En revanche, nous n’approuvons pas l’application d’un accès partiel qui permettrait aux professionnels de santé européens qualifiés dans leur pays d’origine d’exercer en France, sous certaines conditions et seulement pour une partie du champ d’exercices s’il existe des différences importantes entre leurs pays et la France.
La mise en place d’un tel mécanisme ne nous satisfait pas, pour plusieurs raisons. Nous constatons un manque d’évaluation du dispositif. Quels métiers seront concernés ? Quel est le nombre de professionnels susceptibles de venir dans notre pays ? Quelles conséquences sur l’organisation de notre système de soin ?
Toutes ces questions sont sans réponse et nous amènent à penser que nous allons ouvrir la voie à une déqualification des professionnels de santé, à la mise en place d’un service de santé low cost. Finalement, nous pensons qu’il existe un risque majeur pour l’organisation de notre système de santé et de toute évidence pour la qualité des soins aux patients.
Par ailleurs, nous ne pouvons pas nous contenter d’un argument juridique sur cette question. La sécurité des patients doit être notre seule priorité.
Madame la secrétaire d’État, comme d’autres collègues, nous vous demandons de vous retourner vers l’Union européenne et de négocier. Nous ne pouvons pas mettre en place un tel système alors que nos plus proches voisins européens ont fait un choix différent – je fais référence à l’Allemagne, qui a interdit l’accès partiel, sauf exception.
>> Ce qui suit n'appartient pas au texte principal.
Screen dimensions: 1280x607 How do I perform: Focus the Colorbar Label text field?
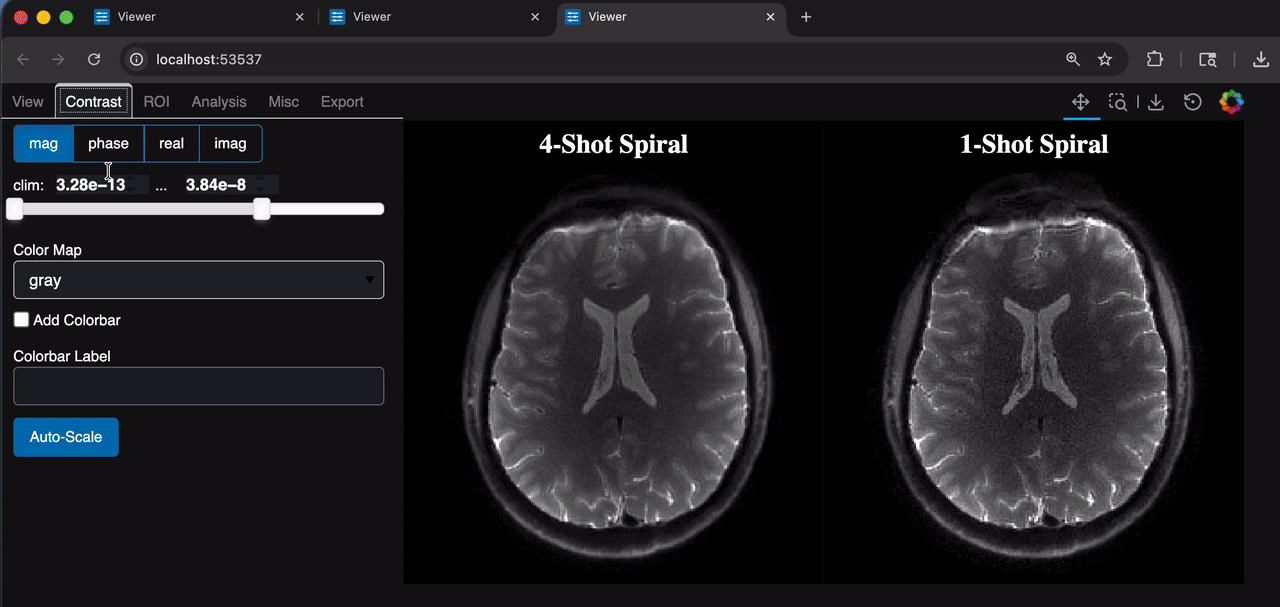[198, 386]

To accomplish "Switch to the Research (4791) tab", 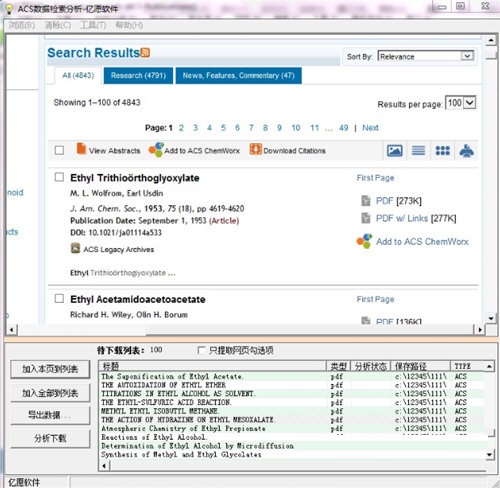I will click(x=138, y=76).
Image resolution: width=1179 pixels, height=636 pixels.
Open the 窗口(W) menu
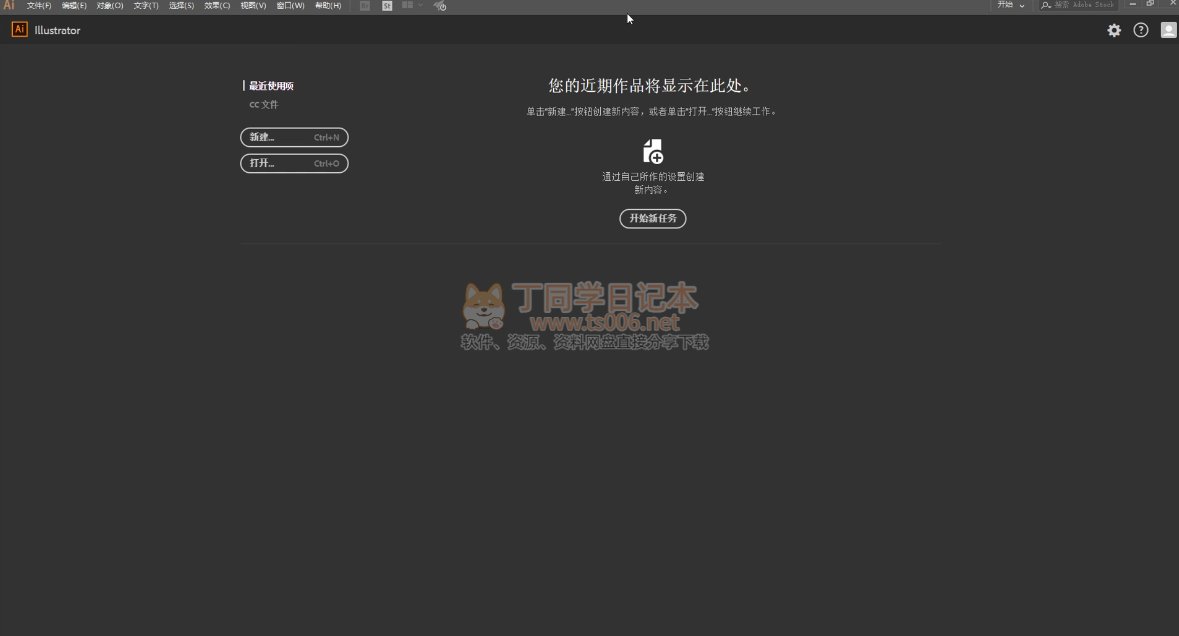click(290, 5)
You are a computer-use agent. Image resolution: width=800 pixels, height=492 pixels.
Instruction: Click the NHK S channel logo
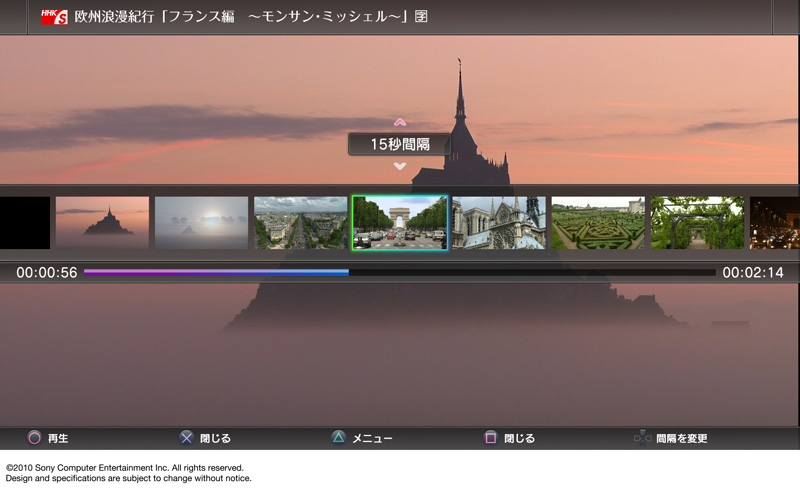coord(54,17)
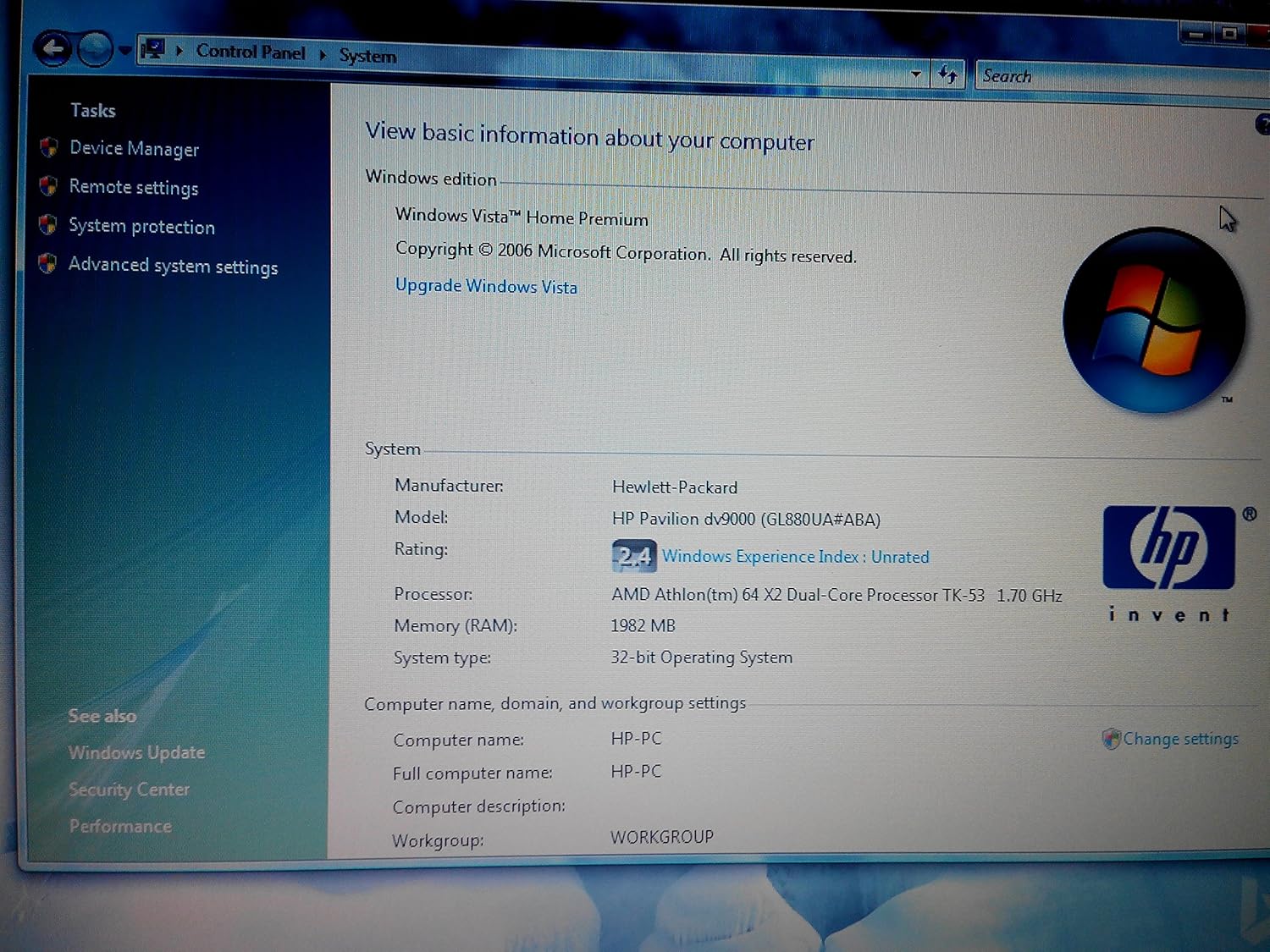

Le texte de la directive prévoit lui-même que tout État membre peut « refuser l’accès partiel » aux professions de santé dès lors qu’elles ont « des implications en matière de santé publique ou de sécurité des patients ».
Sur proposition de notre collègue rapporteur, la commission des affaires sociale a supprimé les dispositions introduisant un accès partiel aux professions de santé, au regard des risques pesant sur la cohérence, la qualité et la sécurité de notre système de soins.
Nous voterons naturellement ce projet de loi, tel qu’il a été modifié.